▸ WORK TO COMPLETE
Output the lines of the records below exactly, beginning at their first line and ending at the line with "Кабельна продукція (144, 413)"; include no pictures.

Segment Start: ENTRIES SUPPLIED

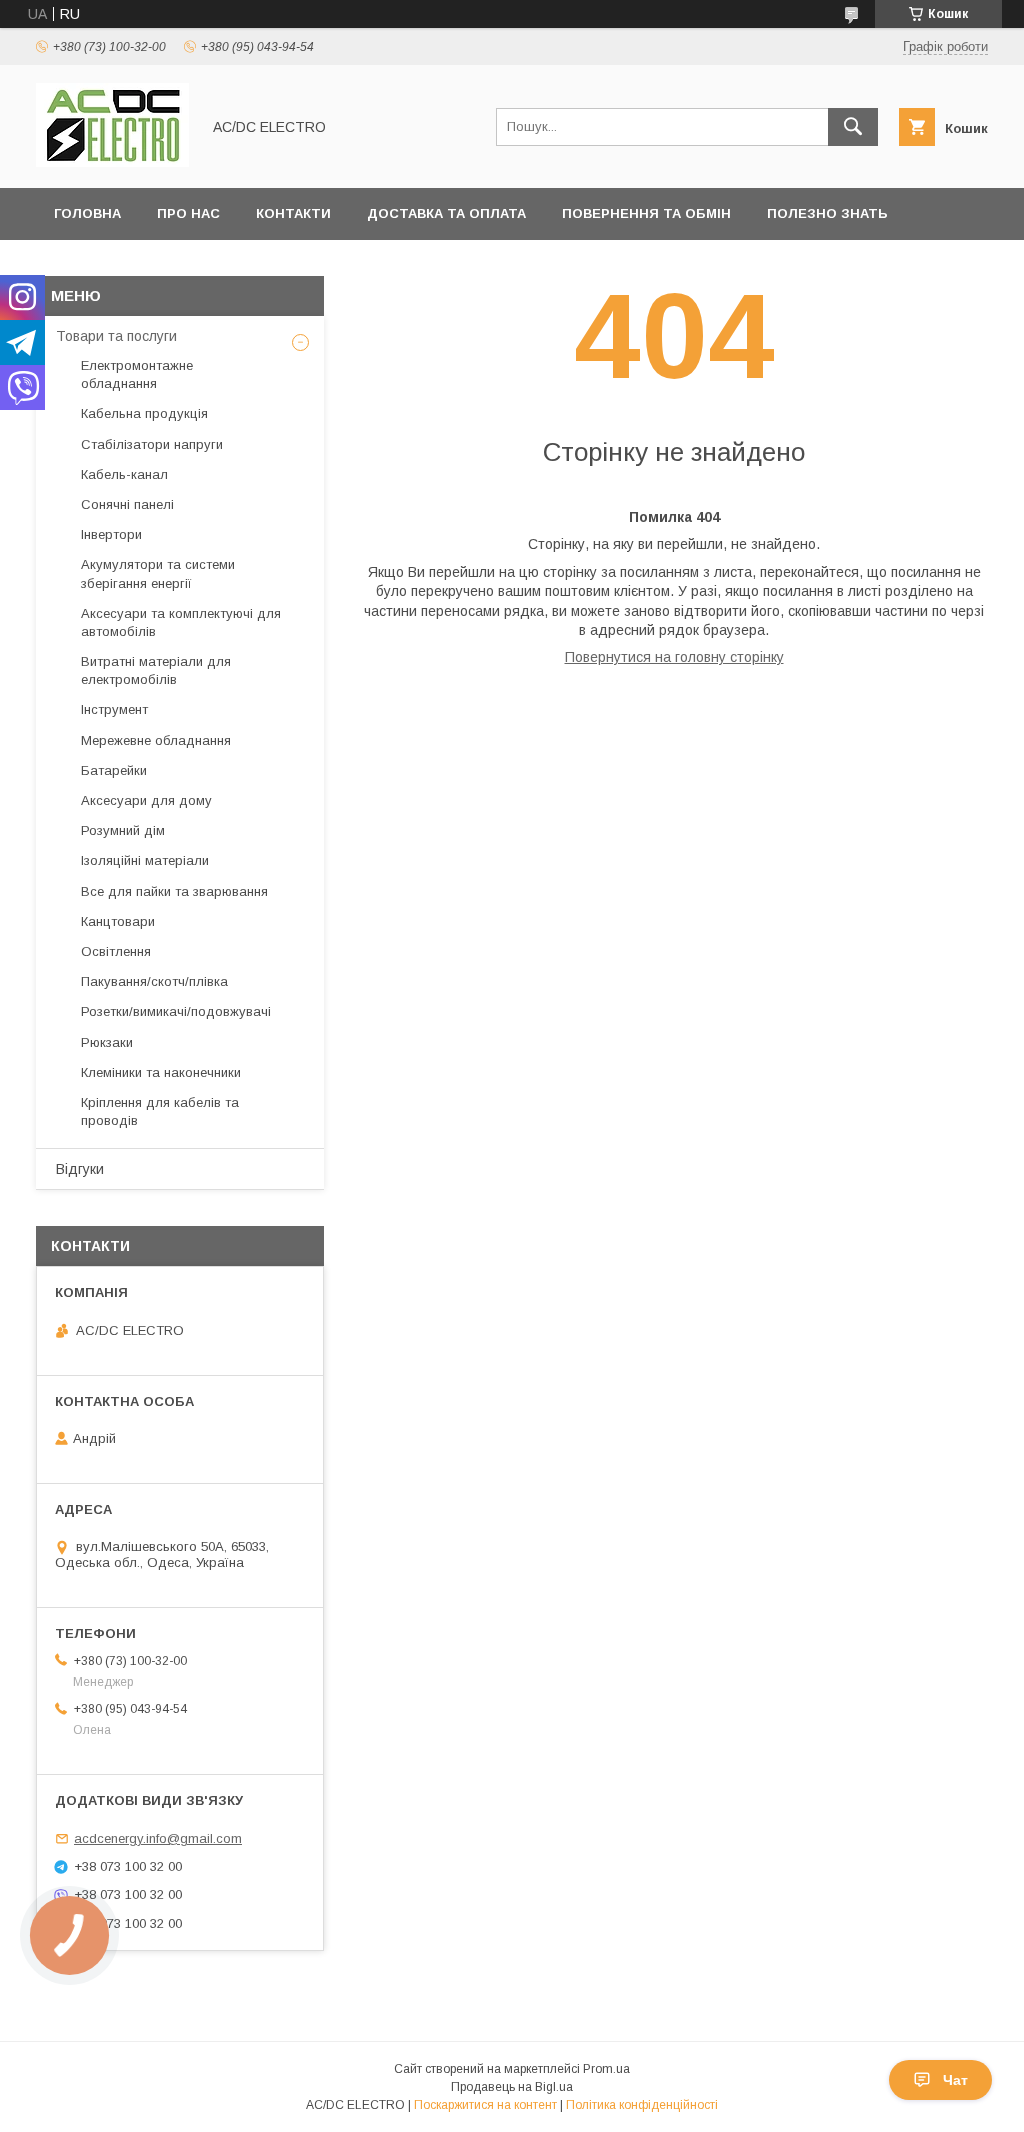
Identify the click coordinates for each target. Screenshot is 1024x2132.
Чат (955, 2080)
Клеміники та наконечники (161, 1072)
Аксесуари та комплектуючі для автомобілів (181, 622)
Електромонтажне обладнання (137, 374)
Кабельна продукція (144, 413)
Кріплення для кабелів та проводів (160, 1111)
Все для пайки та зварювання (174, 891)
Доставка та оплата (446, 213)
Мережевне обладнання (156, 740)
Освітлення (116, 951)
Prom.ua (606, 2069)
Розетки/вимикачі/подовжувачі (176, 1011)
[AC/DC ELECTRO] (112, 162)
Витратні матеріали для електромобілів (156, 670)
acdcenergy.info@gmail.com (158, 1838)
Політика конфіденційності (642, 2105)
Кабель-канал (124, 474)
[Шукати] (853, 127)
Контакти (293, 213)
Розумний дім (123, 830)
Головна (87, 213)
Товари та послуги (116, 336)
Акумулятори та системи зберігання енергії (158, 573)
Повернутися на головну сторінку (674, 657)
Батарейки (114, 770)
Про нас (188, 213)
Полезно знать (827, 213)
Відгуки (80, 1169)
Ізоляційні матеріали (145, 860)
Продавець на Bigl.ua (512, 2087)
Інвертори (111, 534)
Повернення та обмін (646, 213)
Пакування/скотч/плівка (154, 981)
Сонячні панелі (127, 504)
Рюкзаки (107, 1042)
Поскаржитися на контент (485, 2105)
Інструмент (114, 709)
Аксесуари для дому (146, 800)
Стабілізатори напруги (152, 444)
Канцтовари (118, 921)
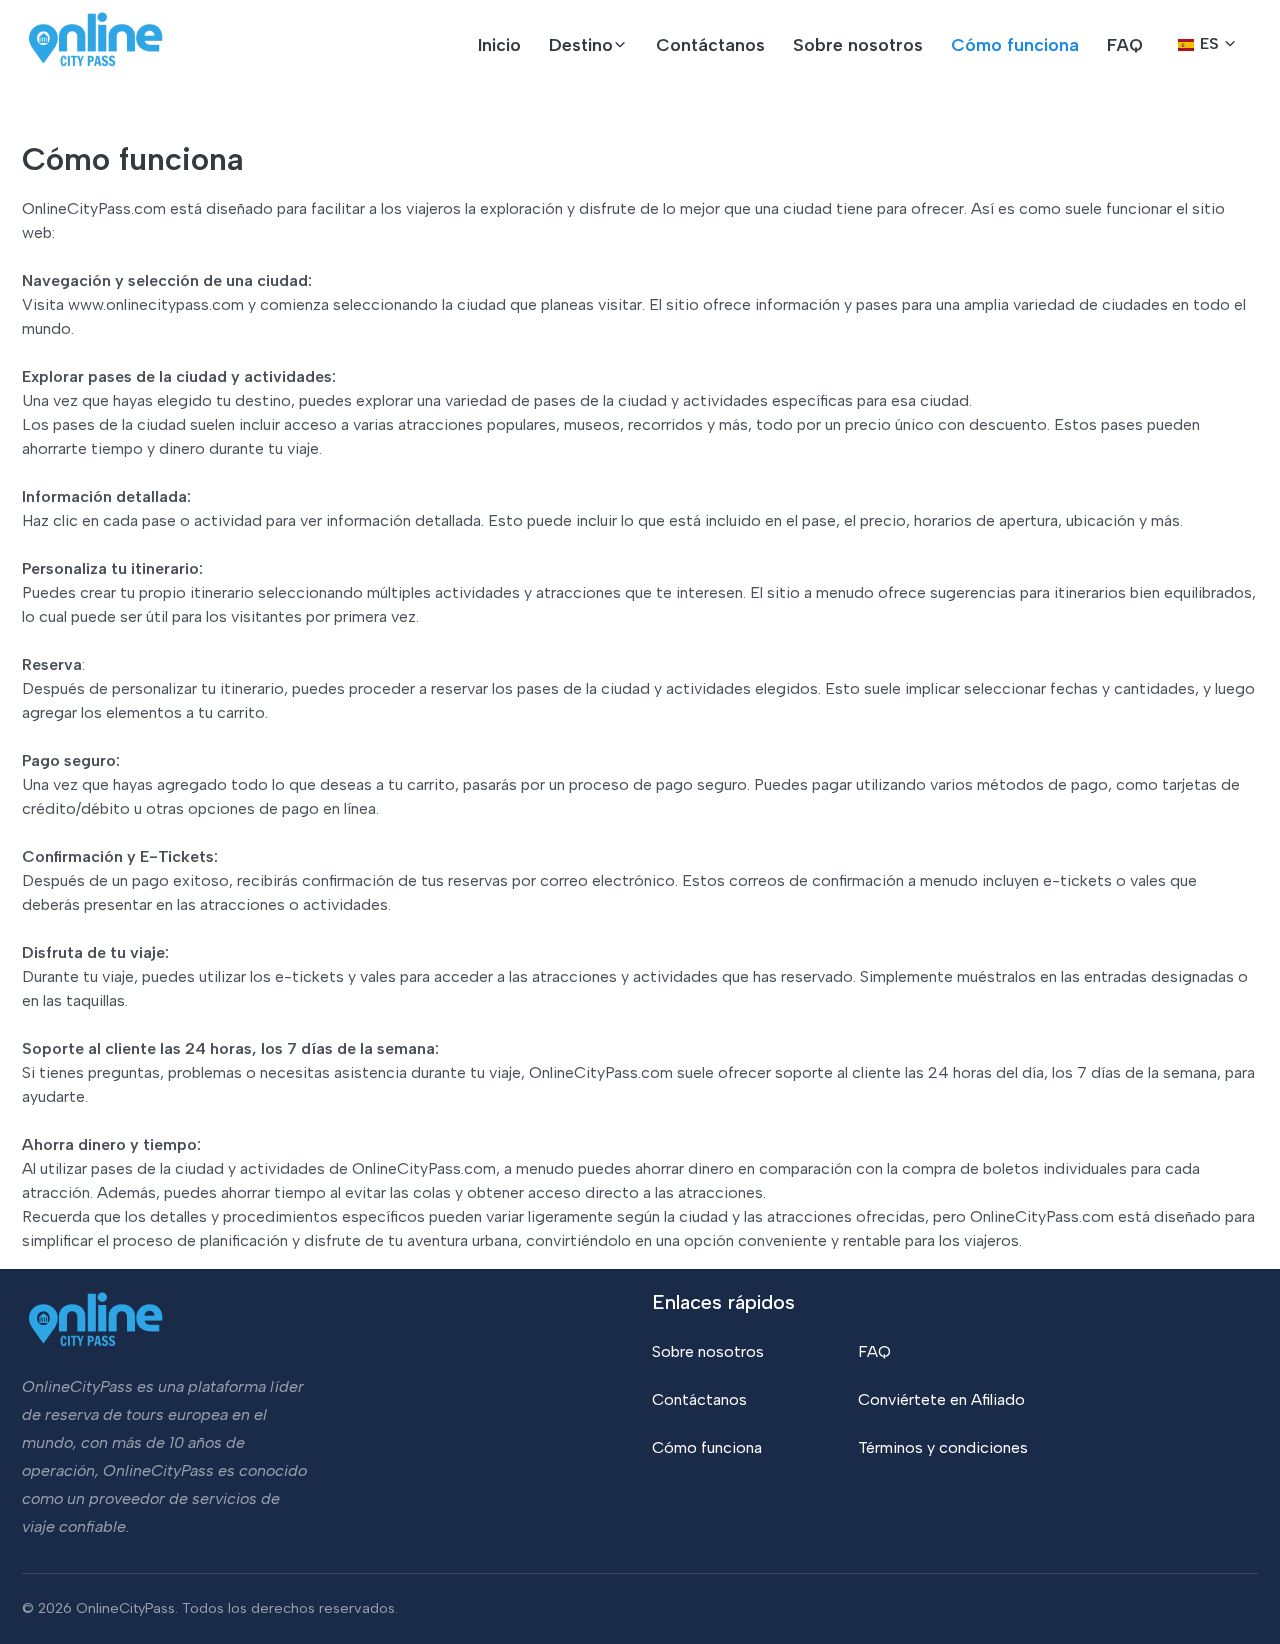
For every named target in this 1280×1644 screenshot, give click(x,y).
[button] (588, 45)
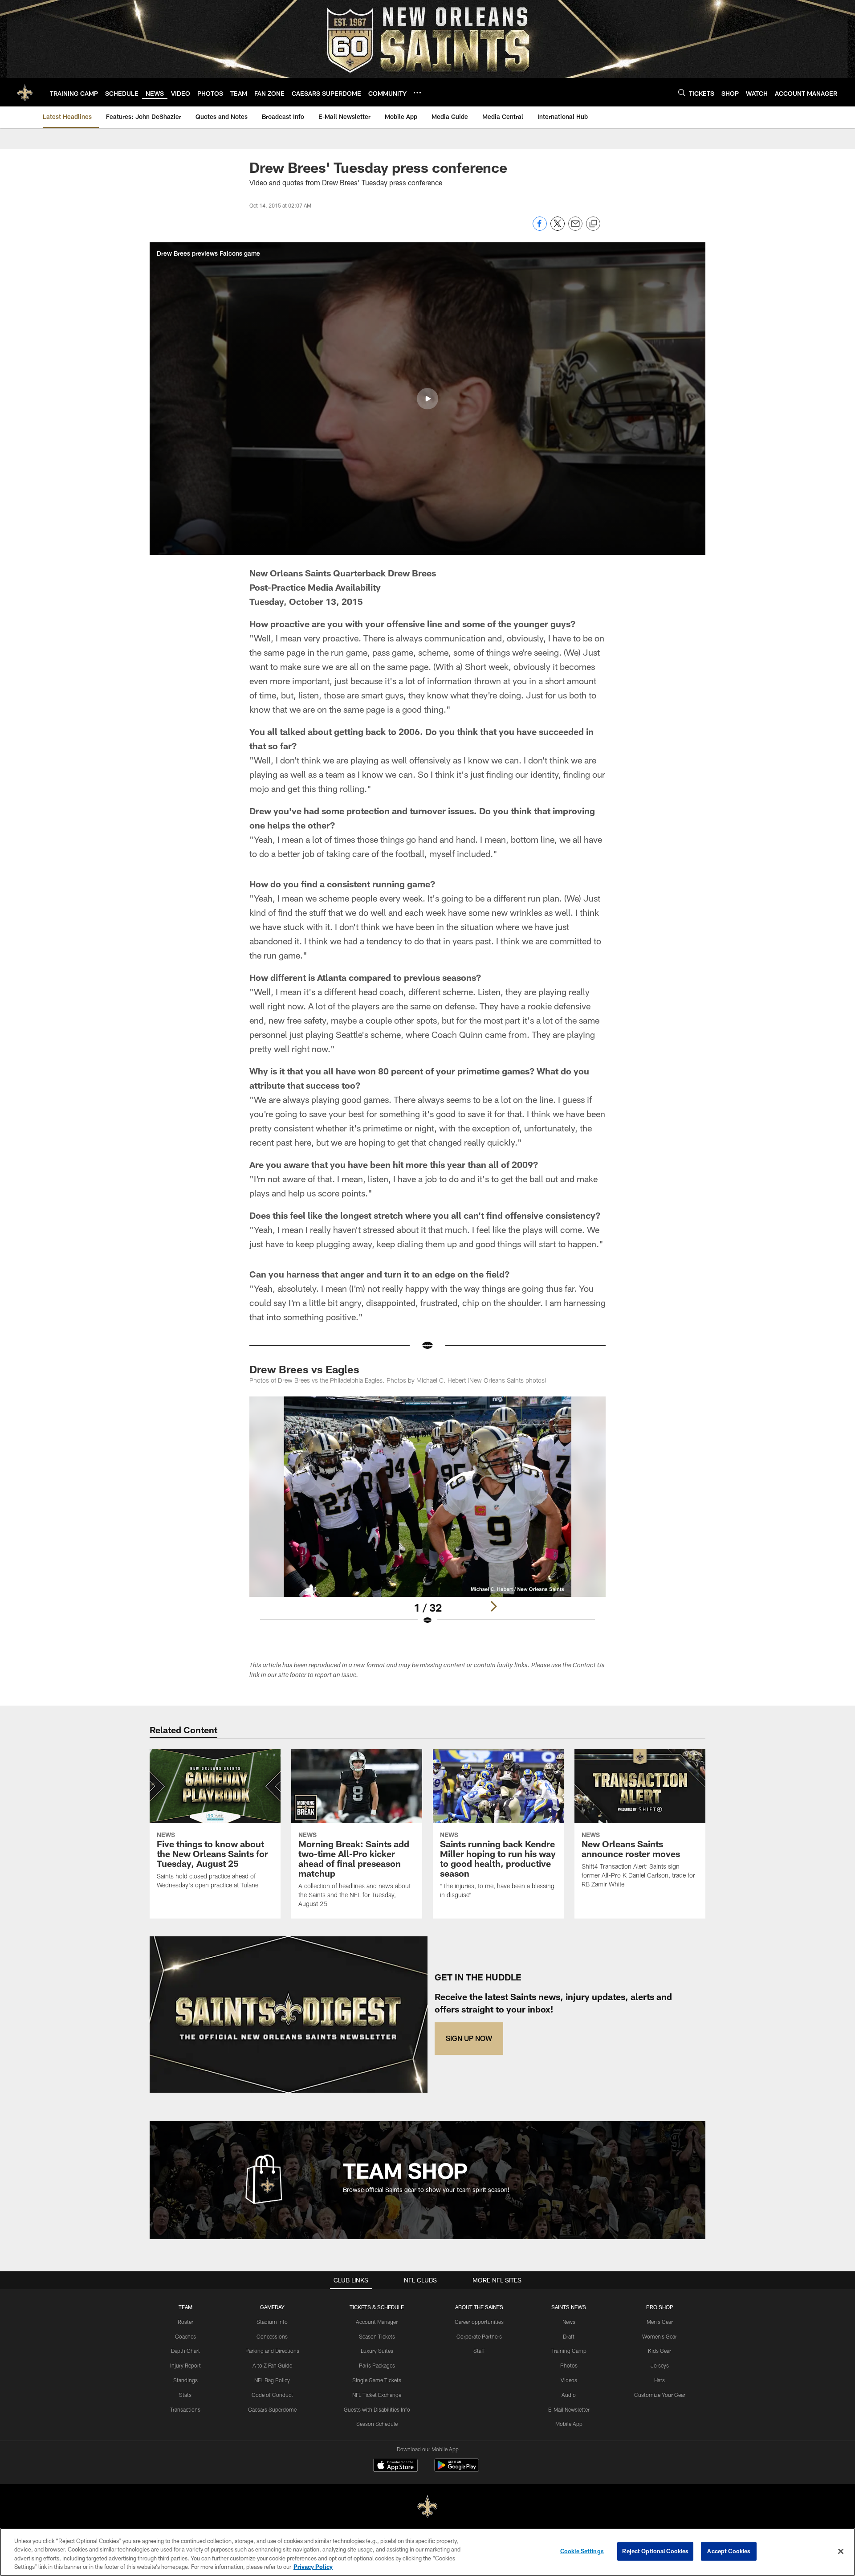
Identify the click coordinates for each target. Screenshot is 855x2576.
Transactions (185, 2409)
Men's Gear (660, 2322)
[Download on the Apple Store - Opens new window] (395, 2466)
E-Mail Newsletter (569, 2409)
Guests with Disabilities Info (377, 2409)
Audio (569, 2395)
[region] (427, 2552)
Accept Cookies (728, 2551)
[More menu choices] (417, 92)
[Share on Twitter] (557, 228)
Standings (185, 2380)
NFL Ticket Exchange (376, 2395)
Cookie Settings (582, 2551)
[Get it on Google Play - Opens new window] (456, 2470)
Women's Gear (659, 2336)
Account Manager (377, 2322)
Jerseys (660, 2365)
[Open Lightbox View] (427, 1516)
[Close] (841, 2551)
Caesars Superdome (272, 2409)
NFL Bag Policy (272, 2380)
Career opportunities (479, 2322)
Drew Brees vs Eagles (304, 1369)
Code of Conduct (272, 2395)
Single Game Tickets (376, 2380)
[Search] (681, 92)
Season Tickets (377, 2336)
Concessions (272, 2336)
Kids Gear (659, 2350)
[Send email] (575, 228)
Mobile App (568, 2424)
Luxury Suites (377, 2350)
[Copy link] (593, 224)
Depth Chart (185, 2350)
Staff (479, 2350)
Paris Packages (377, 2365)
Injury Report (185, 2365)
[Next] (493, 1606)
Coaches (185, 2336)
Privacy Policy (313, 2566)
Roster (185, 2322)
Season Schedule (377, 2424)
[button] (427, 398)
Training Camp (568, 2350)
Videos (569, 2380)
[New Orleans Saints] (427, 2506)
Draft (568, 2336)
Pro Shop (659, 2307)
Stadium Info (272, 2322)
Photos (569, 2365)
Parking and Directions (272, 2350)
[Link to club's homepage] (25, 92)
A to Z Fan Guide (272, 2365)
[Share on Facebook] (540, 228)
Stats (185, 2395)
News (568, 2322)
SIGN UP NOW (469, 2038)
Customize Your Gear (659, 2395)
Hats (659, 2380)
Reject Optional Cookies (655, 2551)
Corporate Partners (479, 2336)
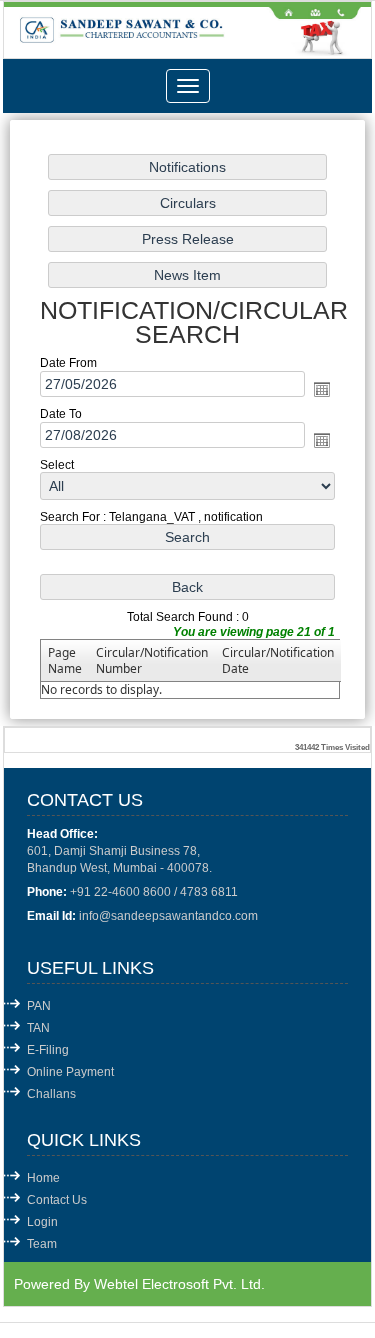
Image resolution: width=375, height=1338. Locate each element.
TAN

Segment End: ENTRIES SUPPLIED

▸ OUTPUT
Identify the click coordinates for each target. Screenshot is 1024x2132.
Чат (955, 2080)
Клеміники та наконечники (161, 1072)
Аксесуари та комплектуючі для автомобілів (181, 622)
Електромонтажне обладнання (137, 374)
Кабельна продукція (144, 413)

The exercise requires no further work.